Work item →
Restate each entry below without changing a word.

Given data →
_ _ _
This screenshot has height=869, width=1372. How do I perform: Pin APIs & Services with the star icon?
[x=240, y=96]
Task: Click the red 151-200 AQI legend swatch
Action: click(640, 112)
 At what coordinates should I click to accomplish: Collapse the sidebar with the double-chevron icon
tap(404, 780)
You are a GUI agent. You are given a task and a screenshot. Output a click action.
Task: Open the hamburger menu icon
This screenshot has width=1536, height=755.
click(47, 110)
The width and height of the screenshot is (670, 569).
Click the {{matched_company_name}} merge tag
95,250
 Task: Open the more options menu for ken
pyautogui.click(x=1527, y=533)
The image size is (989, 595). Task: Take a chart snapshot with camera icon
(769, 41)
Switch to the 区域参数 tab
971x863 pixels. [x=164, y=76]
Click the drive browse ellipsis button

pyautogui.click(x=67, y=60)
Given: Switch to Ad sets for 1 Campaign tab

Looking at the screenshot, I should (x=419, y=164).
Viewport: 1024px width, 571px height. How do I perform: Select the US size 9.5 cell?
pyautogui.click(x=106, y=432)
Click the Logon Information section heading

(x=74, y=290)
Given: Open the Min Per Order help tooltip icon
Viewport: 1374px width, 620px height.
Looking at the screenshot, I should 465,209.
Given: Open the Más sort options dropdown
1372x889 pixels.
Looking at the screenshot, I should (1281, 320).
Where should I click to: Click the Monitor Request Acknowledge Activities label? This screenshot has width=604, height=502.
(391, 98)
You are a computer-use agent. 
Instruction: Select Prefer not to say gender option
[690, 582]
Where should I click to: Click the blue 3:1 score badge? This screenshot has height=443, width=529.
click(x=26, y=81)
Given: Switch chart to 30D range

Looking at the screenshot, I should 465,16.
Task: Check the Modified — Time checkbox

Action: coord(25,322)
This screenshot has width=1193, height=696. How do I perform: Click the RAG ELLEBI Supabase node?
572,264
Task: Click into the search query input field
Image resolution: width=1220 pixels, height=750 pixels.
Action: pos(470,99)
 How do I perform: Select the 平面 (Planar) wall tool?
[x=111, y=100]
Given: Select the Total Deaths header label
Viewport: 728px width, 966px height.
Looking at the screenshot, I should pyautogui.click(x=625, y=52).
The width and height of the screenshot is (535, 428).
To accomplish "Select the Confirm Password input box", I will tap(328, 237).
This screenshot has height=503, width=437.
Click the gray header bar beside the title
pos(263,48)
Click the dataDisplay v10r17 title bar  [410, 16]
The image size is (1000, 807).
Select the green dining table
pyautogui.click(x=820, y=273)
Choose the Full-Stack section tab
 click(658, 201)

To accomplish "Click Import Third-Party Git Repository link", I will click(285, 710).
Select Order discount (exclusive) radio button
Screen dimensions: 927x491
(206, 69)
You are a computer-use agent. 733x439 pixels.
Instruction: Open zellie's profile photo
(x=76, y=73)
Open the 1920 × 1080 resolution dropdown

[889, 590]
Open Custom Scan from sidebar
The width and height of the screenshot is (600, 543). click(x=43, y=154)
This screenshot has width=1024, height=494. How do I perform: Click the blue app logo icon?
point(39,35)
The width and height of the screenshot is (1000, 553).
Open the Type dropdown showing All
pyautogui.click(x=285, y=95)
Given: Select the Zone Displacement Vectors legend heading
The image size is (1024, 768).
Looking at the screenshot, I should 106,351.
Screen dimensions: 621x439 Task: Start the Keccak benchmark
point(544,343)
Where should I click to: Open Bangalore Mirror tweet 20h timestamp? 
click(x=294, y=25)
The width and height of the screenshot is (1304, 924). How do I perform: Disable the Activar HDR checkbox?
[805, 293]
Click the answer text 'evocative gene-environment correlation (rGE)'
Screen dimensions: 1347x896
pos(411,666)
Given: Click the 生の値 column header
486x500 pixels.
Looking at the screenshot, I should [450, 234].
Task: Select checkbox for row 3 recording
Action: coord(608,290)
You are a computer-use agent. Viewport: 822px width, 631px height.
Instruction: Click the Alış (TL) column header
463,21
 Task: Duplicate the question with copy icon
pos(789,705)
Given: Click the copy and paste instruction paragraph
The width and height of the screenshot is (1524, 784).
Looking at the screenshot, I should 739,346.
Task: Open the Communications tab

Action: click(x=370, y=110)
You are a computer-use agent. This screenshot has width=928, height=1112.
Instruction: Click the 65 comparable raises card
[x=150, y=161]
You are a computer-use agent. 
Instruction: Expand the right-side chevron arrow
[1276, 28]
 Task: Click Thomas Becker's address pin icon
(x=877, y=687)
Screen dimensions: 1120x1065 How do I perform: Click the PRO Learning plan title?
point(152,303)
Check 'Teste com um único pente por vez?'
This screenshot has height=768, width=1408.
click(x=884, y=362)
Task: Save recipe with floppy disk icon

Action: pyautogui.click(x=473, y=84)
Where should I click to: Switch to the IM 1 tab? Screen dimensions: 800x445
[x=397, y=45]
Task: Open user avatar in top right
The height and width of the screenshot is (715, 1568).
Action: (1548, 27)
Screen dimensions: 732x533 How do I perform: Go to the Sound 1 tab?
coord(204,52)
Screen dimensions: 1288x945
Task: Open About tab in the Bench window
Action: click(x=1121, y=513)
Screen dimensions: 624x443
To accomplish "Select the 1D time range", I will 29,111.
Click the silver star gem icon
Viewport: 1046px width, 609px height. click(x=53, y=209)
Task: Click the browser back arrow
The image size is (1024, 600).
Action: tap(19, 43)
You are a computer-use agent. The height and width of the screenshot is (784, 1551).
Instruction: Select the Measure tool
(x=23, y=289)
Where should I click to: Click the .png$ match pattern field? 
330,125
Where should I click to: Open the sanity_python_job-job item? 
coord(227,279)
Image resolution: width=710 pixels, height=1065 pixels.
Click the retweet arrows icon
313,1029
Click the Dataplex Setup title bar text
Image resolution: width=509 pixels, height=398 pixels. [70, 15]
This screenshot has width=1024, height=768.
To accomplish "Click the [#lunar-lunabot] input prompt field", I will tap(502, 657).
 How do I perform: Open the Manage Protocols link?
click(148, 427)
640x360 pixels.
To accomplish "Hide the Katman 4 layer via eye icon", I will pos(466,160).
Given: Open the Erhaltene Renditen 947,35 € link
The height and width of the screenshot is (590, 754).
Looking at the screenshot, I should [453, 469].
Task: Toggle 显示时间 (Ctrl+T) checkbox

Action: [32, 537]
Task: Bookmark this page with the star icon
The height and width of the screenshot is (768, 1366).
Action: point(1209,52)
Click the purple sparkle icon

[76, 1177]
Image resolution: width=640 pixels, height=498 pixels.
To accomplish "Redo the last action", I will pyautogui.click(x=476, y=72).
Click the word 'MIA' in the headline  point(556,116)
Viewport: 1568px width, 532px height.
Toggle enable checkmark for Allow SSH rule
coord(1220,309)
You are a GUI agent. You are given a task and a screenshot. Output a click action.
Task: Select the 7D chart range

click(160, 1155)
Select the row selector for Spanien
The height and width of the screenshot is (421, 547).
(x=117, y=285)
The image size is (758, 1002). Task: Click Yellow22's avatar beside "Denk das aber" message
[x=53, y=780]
_ _ _
Response →
This screenshot has height=869, width=1372. How do I perform: Pin APIs & Services with the star icon?
[x=240, y=96]
Task: Click the red 151-200 AQI legend swatch
Action: click(640, 112)
 At what coordinates should I click to accomplish: Collapse the sidebar with the double-chevron icon
tap(404, 780)
You are a GUI agent. You are given a task and a screenshot. Output a click action.
Task: Open the hamburger menu icon
This screenshot has width=1536, height=755.
click(47, 110)
The width and height of the screenshot is (670, 569).
Click the {{matched_company_name}} merge tag
95,250
 Task: Open the more options menu for ken
pyautogui.click(x=1527, y=533)
The image size is (989, 595). Task: Take a chart snapshot with camera icon
(769, 41)
Switch to the 区域参数 tab
971x863 pixels. [x=164, y=76]
Click the drive browse ellipsis button

pyautogui.click(x=67, y=60)
Given: Switch to Ad sets for 1 Campaign tab

Looking at the screenshot, I should (x=419, y=164).
Viewport: 1024px width, 571px height. How do I perform: Select the US size 9.5 cell?
pyautogui.click(x=106, y=432)
Click the Logon Information section heading

(x=74, y=290)
Given: Open the Min Per Order help tooltip icon
Viewport: 1374px width, 620px height.
Looking at the screenshot, I should 465,209.
Given: Open the Más sort options dropdown
1372x889 pixels.
Looking at the screenshot, I should (1281, 320).
Where should I click to: Click the Monitor Request Acknowledge Activities label? This screenshot has width=604, height=502.
(391, 98)
You are a computer-use agent. 
Instruction: Select Prefer not to say gender option
[690, 582]
Where should I click to: Click the blue 3:1 score badge? This screenshot has height=443, width=529.
click(x=26, y=81)
Given: Switch chart to 30D range

Looking at the screenshot, I should 465,16.
Task: Check the Modified — Time checkbox

Action: coord(25,322)
This screenshot has width=1193, height=696. How do I perform: Click the RAG ELLEBI Supabase node?
572,264
Task: Click into the search query input field
Image resolution: width=1220 pixels, height=750 pixels.
Action: pos(470,99)
 How do I perform: Select the 平面 (Planar) wall tool?
[x=111, y=100]
Given: Select the Total Deaths header label
Viewport: 728px width, 966px height.
Looking at the screenshot, I should pyautogui.click(x=625, y=52).
The width and height of the screenshot is (535, 428).
To accomplish "Select the Confirm Password input box", I will tap(328, 237).
This screenshot has height=503, width=437.
Click the gray header bar beside the title
pos(263,48)
Click the dataDisplay v10r17 title bar  [410, 16]
The image size is (1000, 807).
Select the green dining table
pyautogui.click(x=820, y=273)
Choose the Full-Stack section tab
 click(658, 201)

To accomplish "Click Import Third-Party Git Repository link", I will click(285, 710).
Select Order discount (exclusive) radio button
Screen dimensions: 927x491
(206, 69)
You are a computer-use agent. 733x439 pixels.
Instruction: Open zellie's profile photo
(x=76, y=73)
Open the 1920 × 1080 resolution dropdown

[889, 590]
Open Custom Scan from sidebar
The width and height of the screenshot is (600, 543). click(x=43, y=154)
This screenshot has width=1024, height=494. How do I perform: Click the blue app logo icon?
point(39,35)
The width and height of the screenshot is (1000, 553).
Open the Type dropdown showing All
pyautogui.click(x=285, y=95)
Given: Select the Zone Displacement Vectors legend heading
The image size is (1024, 768).
Looking at the screenshot, I should 106,351.
Screen dimensions: 621x439 Task: Start the Keccak benchmark
point(544,343)
Where should I click to: Open Bangalore Mirror tweet 20h timestamp? 
click(x=294, y=25)
The width and height of the screenshot is (1304, 924). How do I perform: Disable the Activar HDR checkbox?
[805, 293]
Click the answer text 'evocative gene-environment correlation (rGE)'
Screen dimensions: 1347x896
pos(411,666)
Given: Click the 生の値 column header
486x500 pixels.
Looking at the screenshot, I should [450, 234].
Task: Select checkbox for row 3 recording
Action: coord(608,290)
You are a computer-use agent. Viewport: 822px width, 631px height.
Instruction: Click the Alış (TL) column header
463,21
 Task: Duplicate the question with copy icon
pos(789,705)
Given: Click the copy and paste instruction paragraph
The width and height of the screenshot is (1524, 784).
Looking at the screenshot, I should 739,346.
Task: Open the Communications tab

Action: click(x=370, y=110)
You are a computer-use agent. This screenshot has width=928, height=1112.
Instruction: Click the 65 comparable raises card
[x=150, y=161]
You are a computer-use agent. 
Instruction: Expand the right-side chevron arrow
[1276, 28]
 Task: Click Thomas Becker's address pin icon
(x=877, y=687)
Screen dimensions: 1120x1065 How do I perform: Click the PRO Learning plan title?
point(152,303)
Check 'Teste com um único pente por vez?'
This screenshot has height=768, width=1408.
click(x=884, y=362)
Task: Save recipe with floppy disk icon

Action: pyautogui.click(x=473, y=84)
Where should I click to: Switch to the IM 1 tab? Screen dimensions: 800x445
[x=397, y=45]
Task: Open user avatar in top right
The height and width of the screenshot is (715, 1568).
Action: (1548, 27)
Screen dimensions: 732x533 How do I perform: Go to the Sound 1 tab?
coord(204,52)
Screen dimensions: 1288x945
Task: Open About tab in the Bench window
Action: click(x=1121, y=513)
Screen dimensions: 624x443
To accomplish "Select the 1D time range", I will 29,111.
Click the silver star gem icon
Viewport: 1046px width, 609px height. click(x=53, y=209)
Task: Click the browser back arrow
The image size is (1024, 600).
Action: tap(19, 43)
You are a computer-use agent. The height and width of the screenshot is (784, 1551).
Instruction: Select the Measure tool
(x=23, y=289)
Where should I click to: Click the .png$ match pattern field? 
330,125
Where should I click to: Open the sanity_python_job-job item? 
coord(227,279)
Image resolution: width=710 pixels, height=1065 pixels.
Click the retweet arrows icon
313,1029
Click the Dataplex Setup title bar text
Image resolution: width=509 pixels, height=398 pixels. [70, 15]
This screenshot has width=1024, height=768.
To accomplish "Click the [#lunar-lunabot] input prompt field", I will tap(502, 657).
 How do I perform: Open the Manage Protocols link?
click(148, 427)
640x360 pixels.
To accomplish "Hide the Katman 4 layer via eye icon", I will pos(466,160).
Given: Open the Erhaltene Renditen 947,35 € link
The height and width of the screenshot is (590, 754).
Looking at the screenshot, I should [453, 469].
Task: Toggle 显示时间 (Ctrl+T) checkbox

Action: [32, 537]
Task: Bookmark this page with the star icon
The height and width of the screenshot is (768, 1366).
Action: point(1209,52)
Click the purple sparkle icon

[76, 1177]
Image resolution: width=640 pixels, height=498 pixels.
To accomplish "Redo the last action", I will pyautogui.click(x=476, y=72).
Click the word 'MIA' in the headline  point(556,116)
Viewport: 1568px width, 532px height.
Toggle enable checkmark for Allow SSH rule
coord(1220,309)
You are a GUI agent. You are given a task and a screenshot. Output a click action.
Task: Select the 7D chart range

click(160, 1155)
Select the row selector for Spanien
The height and width of the screenshot is (421, 547).
(x=117, y=285)
The image size is (758, 1002). Task: Click Yellow22's avatar beside "Denk das aber" message
[x=53, y=780]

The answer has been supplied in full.